En l’espèce, même si la marque de position pour des services est, par nature, une marque peu commune, la Cour de justice estime que ce critère contraignant n’a pas à s’appliquer et que la distinctivité de la marque doit s’apprécier de manière classique.
La Cour de justice pointe une différence notable entre la marque de position et les marques tridimensionnelles représentant l’apparence d’un produit ou l’aménagement d‘un espace de vente du produit : la première est constituée "d’éléments graphiques destinés à être apposés sur les biens qui sont utilisés pour fournir les services désignés par la demande d’enregistrement", contrairement aux deux autres. Pour la Cour, cette différence est primordiale en ce que le consommateur moyen identifiera plus facilement la première comme une marque, même lorsqu‘elle ne s’écarte pas des pratiques dans le secteur.

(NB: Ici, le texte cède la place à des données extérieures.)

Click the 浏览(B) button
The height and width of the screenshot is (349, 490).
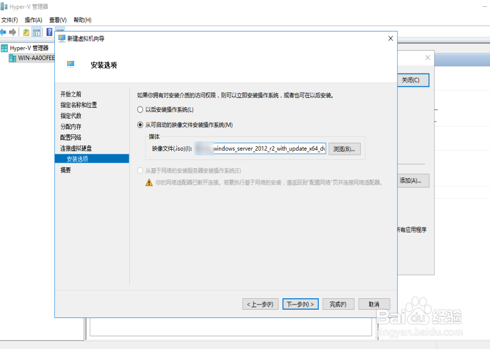[346, 149]
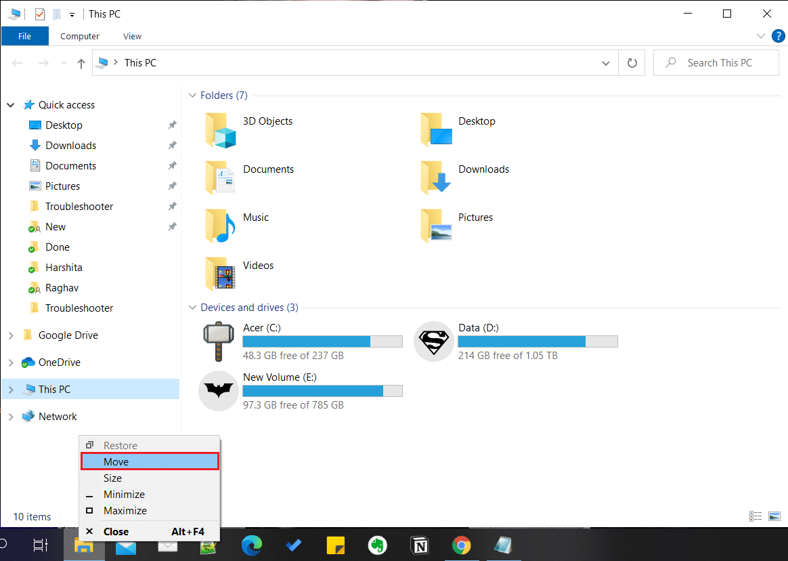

La Cour invite donc la juridiction de renvoi à apprécier de manière classique si les marques de position sont distinctives intrinsèquement, en analysant "si les combinaisons de couleurs, apposées sur les véhicules de transport de la requérante au principal permettent au consommateur moyen de distinguer sans confusion possible les services de transport fournis par cette entreprise des services fournis par d’autres entreprises". A noter que, si la marque n’est pas considérée comme revêtant un caractère distinctif intrinsèque, elle pourra toujours éventuellement revêtir un caractère distinctif par son usage.
En conclusion : le recours au critère de la divergence par rapport aux normes et habitudes du secteur doit rester exceptionnel et limité aux cas où les marques se confondent avec l’apparence du produit ou représentent l’aménagement d’un espace de vente.